Il precipitare della crisi, che ha investito il capitalismo finanziario globalizzato
e che si estende dagli USA al mondo intero, sottolinea duramente il vuoto
di sinistra in Europa e propone, in tutta la sua portata storica, il tema
della costruzione di una sinistra europea. E’ stato detto giustamente
che, se non sa mettere in campo, di fronte a questa crisi, una proposta di
politica economica alternativa a quella dei governi, la sinistra non esiste.
4.
La risposta alla crisi del capitalismo finanziario globalizzato è dunque
un banco di prova obbligato, tanto più per le spaventose conseguenze
sociali e di pesante ristrutturazione del lavoro che, in sua assenza, si produrrebbero.
Una traccia di proposta è già presente nel mondo degli economisti
critici. La necessità del sistema di ricorrere all’intervento
pubblico porta la contesa sulla natura dell’intervento pubblico e del
ruolo dello Stato. Una proposta della sinistra dovrebbe cogliere l’occasione
davvero straordinaria per rivendicare un intervento pubblico nell’economia
finalizzato ad una prima riforma di quel modello di sviluppo che ha generato
la crisi attuale, per andare nella direzione di un modello alternativo di
economia più equa, più ecologica e meno instabile. L’intervento
pubblico dovrebbe perciò essere massiccio, quanto precisamente finalizzato.
E’ stato giustamente sottolineato che la sfida che si ripropone è
sul cosa, come, dove e per chi produrre. E’ concreta la possibilità
di cogliere l’occasione della nazionalizzazione della finanza per rivendicare
un piano del lavoro che faccia dello Stato il garante di una programmazione
per il pieno impiego e un lavoro di qualità che superi la sua precarizzazione.
Alla sua base vanno individuate, e scelte, le grandi questioni irrisolte della
società e i bisogni maturi e non soddisfatti. La guida di questa svolta
nella politica economica sta nella organizzazione della domanda dove più
stretta è la relazione tra le problematiche economiche, quelle della
qualità e stabilità del lavoro e quelle ecologiche, per costruire
delle risposte che sollecitino uno sviluppo qualificato della ricerca, della
ricerca applicata, della tecnologia e di nuove forme di organizzazione del
lavoro. La dimensione necessaria per questa riforma della politica economica
è certo quella europea, ma già il livello nazionale va investito
da una forte iniziativa politica e sociale. L’occasione è quella
di una terribile difficoltà, ma anche quella propizia alla rinascita
della sinistra, nel cimento su un passaggio così difficile. Si tratta
ora di immettere questo schema di proposta con forza nel dibattito e nello
scontro politico. Su questa traccia va contemporaneamente messa all’opera
una comunità scientifica allargata, all’esperienza sociale in
primo luogo, da cui nasca una proposta condivisa che possa entrare in relazione
con tutti i fronti di lotta.

··········

_CONSEGNA 1:_
Elenca gli ambiti di cui, secondo l'estratto, le risposte dovrebbero sollecitare uno sviluppo qualificato.
L'estratto e i record sono materiali indipendenti l'uno dagli altri.

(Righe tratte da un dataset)
··········

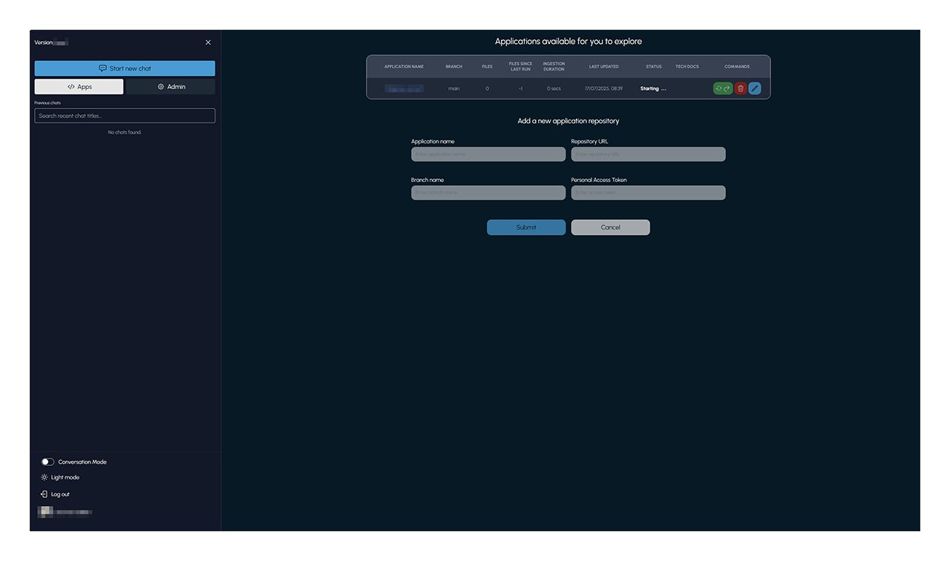
Task: Click the Application name input field
Action: click(x=488, y=155)
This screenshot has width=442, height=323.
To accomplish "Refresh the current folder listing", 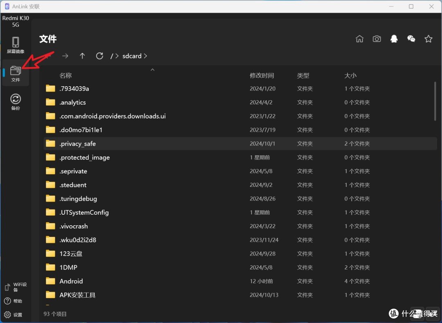I will 99,56.
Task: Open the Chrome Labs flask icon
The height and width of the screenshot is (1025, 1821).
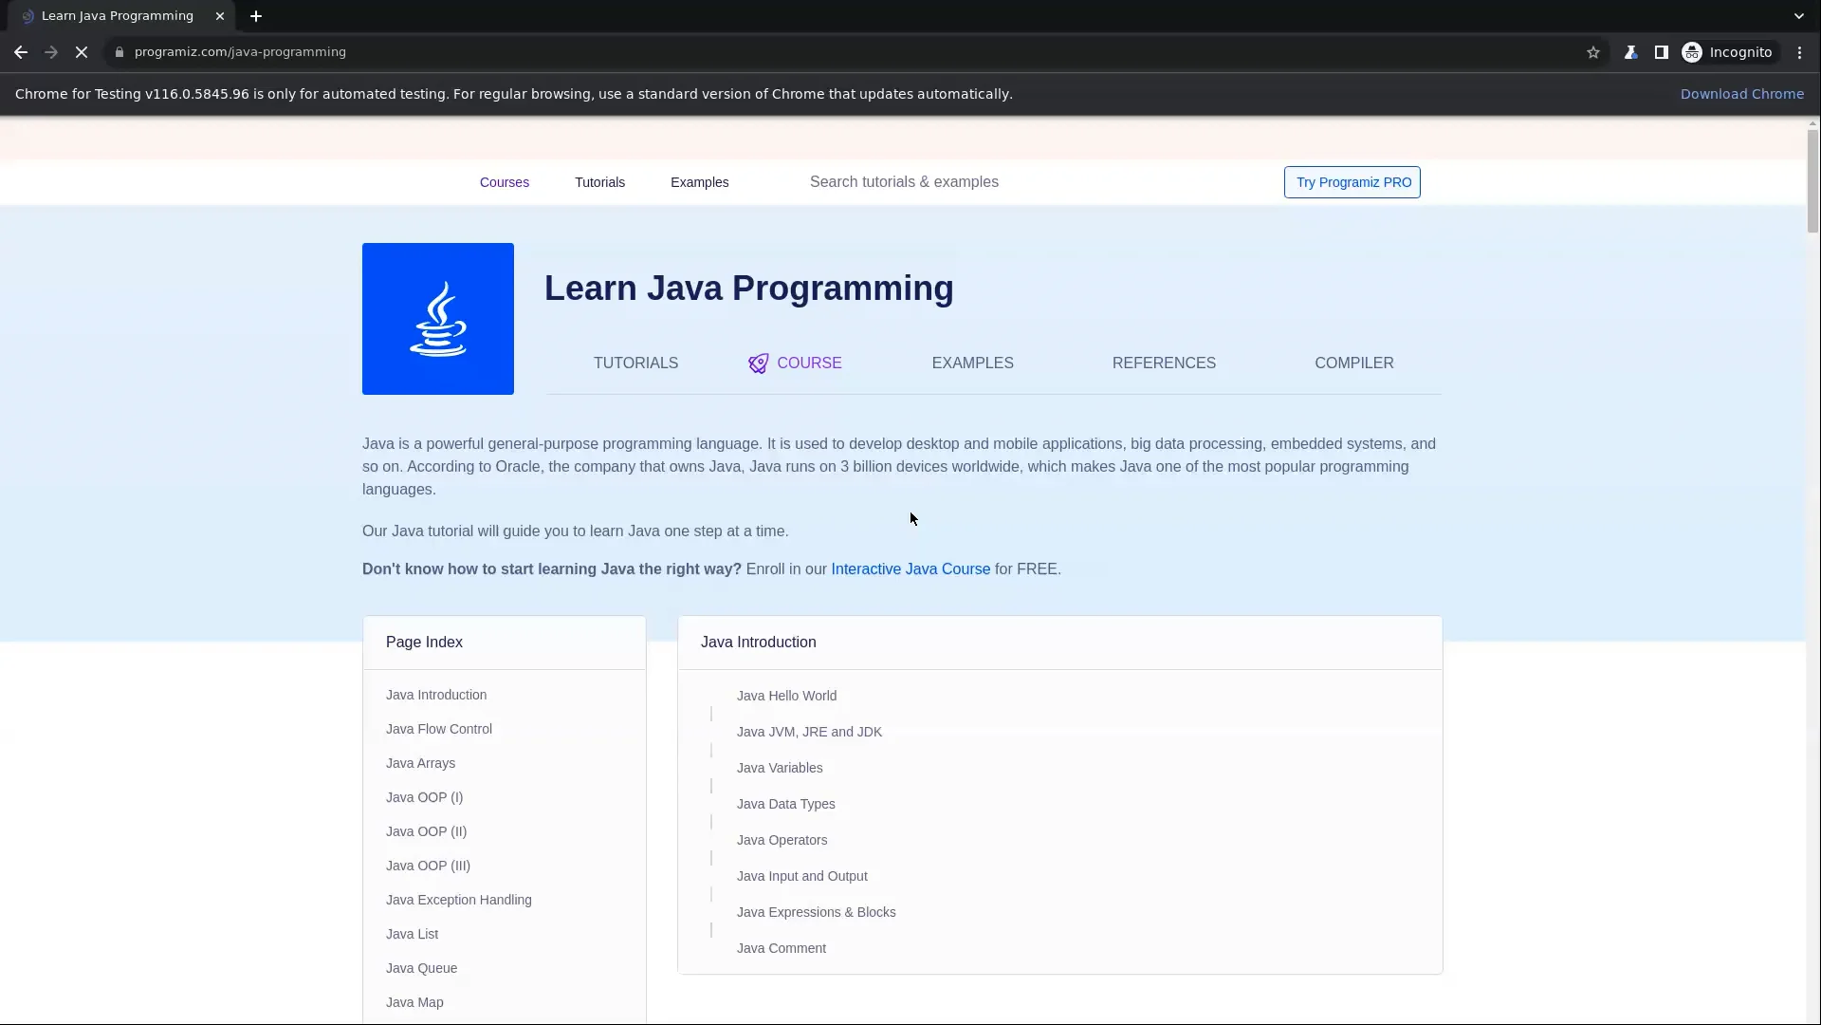Action: click(1631, 52)
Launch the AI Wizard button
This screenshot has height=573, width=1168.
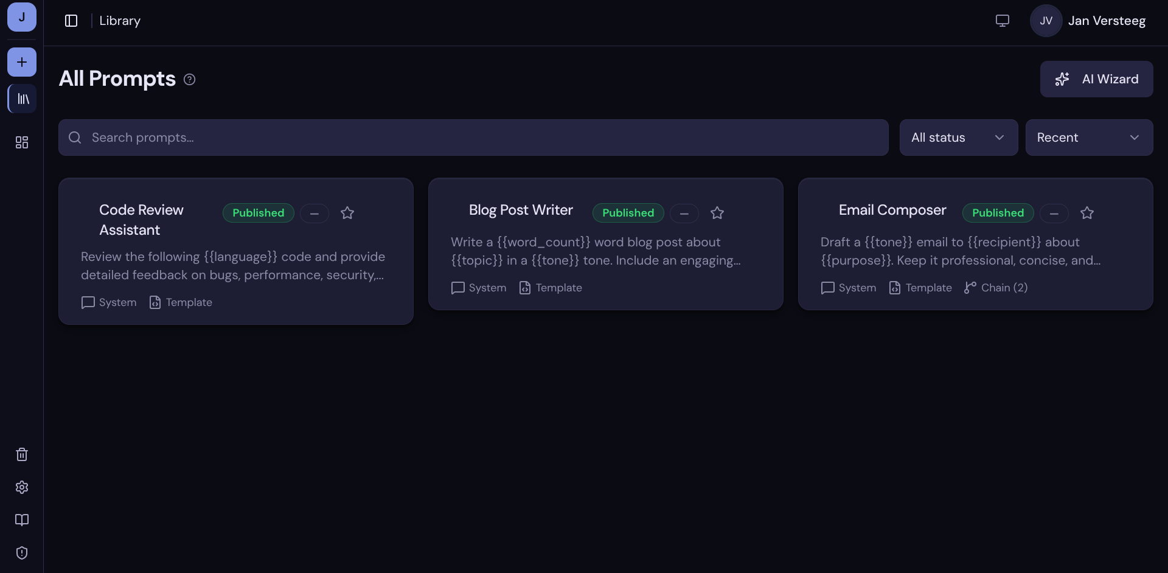tap(1096, 79)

··········

_CONSEGNA 2:_
Ricopia fedelmente le righe dei record comprese tra quella che contiene "Task: Open the Chrome Labs flask icon" e la fine dei record, estremi inclusi, tralasciando le immagini.

_RISPOSTA CORRETTA 1:_
la ricerca; la ricerca applicata; la tecnologia; nuove forme di organizzazione del lavoro

_RISPOSTA CORRETTA 2:_
Task: Open the Chrome Labs flask icon
The height and width of the screenshot is (1025, 1821).
Action: click(1631, 52)
Launch the AI Wizard button
This screenshot has height=573, width=1168.
tap(1096, 79)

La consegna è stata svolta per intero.